2.      The BAT will likely trigger a highly-regressive inflationary firestorm.   When it becomes clear that importers will have no realistic way to capture sufficient cost savings to pay the enormous increase in taxes caused by the BAT, there will be no choice but to pass the costs along to consumers. And of course, consumers always bear the cost and consequences of tax increases like the BAT.  We estimate that costs will ultimately rise as much as 20% under the BAT.

The mechanism for the price hike is being demonstrated in the U.K. right now.  The collapse in the value of the British Pound from $1.50 (on the evening of the Brexit vote) to a recent low of $1.21 mimics the inflationary pressures likely created by BAT-induced dollar appreciation. Sharply rising U.K. consumer prices from import cost inflation strongly suggests that consumer inflation will naturally occur here under the BAT.  Like a value-added tax, this rise in consumer costs will be regressive in nature and strike hardest the most vulnerable in our economy.  A large population of defenseless constituents will find their standard of living slipping into decline post-BAT.

For example, see these news reports of U.K. price hikes:

          https://www.wsj.com/articles/brexit-comes-with-price-shock-at-checkout-1489512547 (Brexit price shocks hits consumer products)



http://toyworldmag.co.uk/blog/the-end-of-days-its-the-friday-blog/ (Battle between retailers and suppliers over cost of the British Pound decline)



http://www.cyclingweekly.co.uk/news/latest-news/brexit-will-be-the-cause-of-possible-brompton-cost-increase-in-uk-298369 (UK bike manufacturer may raise prices because of currency-related supply chain cost increases)

http://europe.autonews.com/article/20161006/ANE/161009940/ford-vauxhall-nissan-raise-uk-car-prices-after-brexit  (Ford, et. al., raises car prices because of component costs in locally-made cars).
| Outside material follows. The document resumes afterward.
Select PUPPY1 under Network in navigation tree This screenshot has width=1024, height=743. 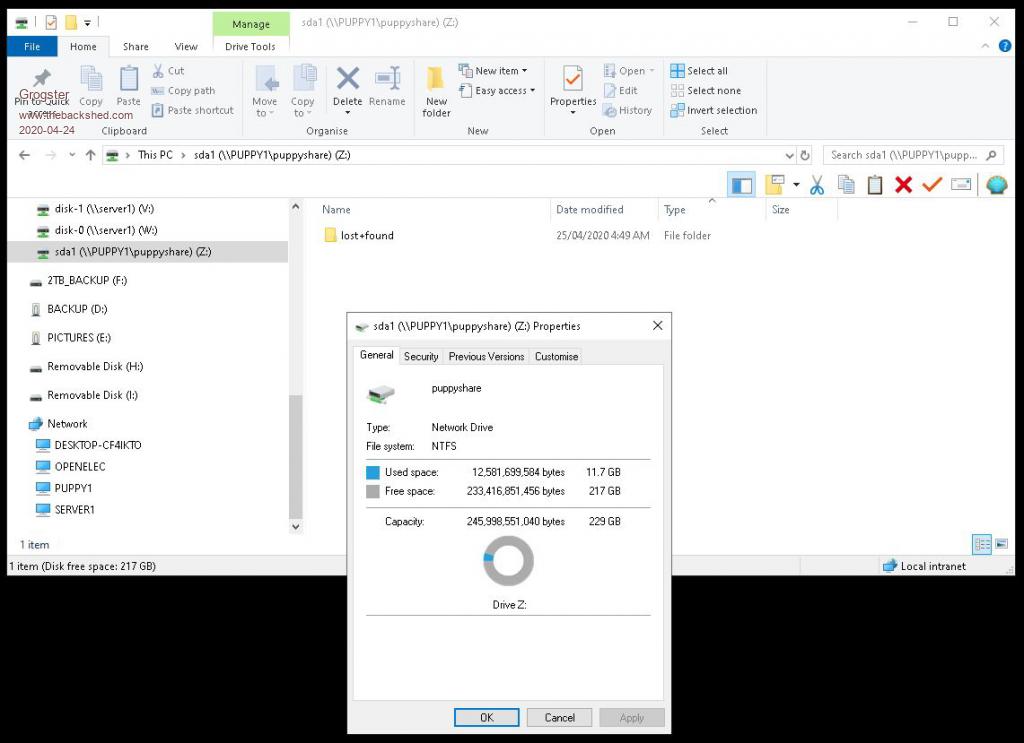point(73,488)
3.      The BAT will almost certainly spark trade wars.  Economists supporting the BAT confidently predict an “immediate” 25% appreciation in the U.S. dollar after the BAT is implemented (based on a 20% Federal tax rate for “C” Corps).  Simple math indicates that this translates into a British Pound at parity (the lowest exchange rate ever), the Euro at $.80 (near its all-time low of $.70 in 1985), and almost certainly a broken peg for the Hong Kong Dollar and other key currencies tied to the dollar. Such sharp U.S. dollar appreciation can be expected to devastate U.S. exports. The theory that the BAT will stimulate export sales seems dubious in light of a skyrocketing dollar, and therefore the value of the BAT tax holiday on export sales is of limited value.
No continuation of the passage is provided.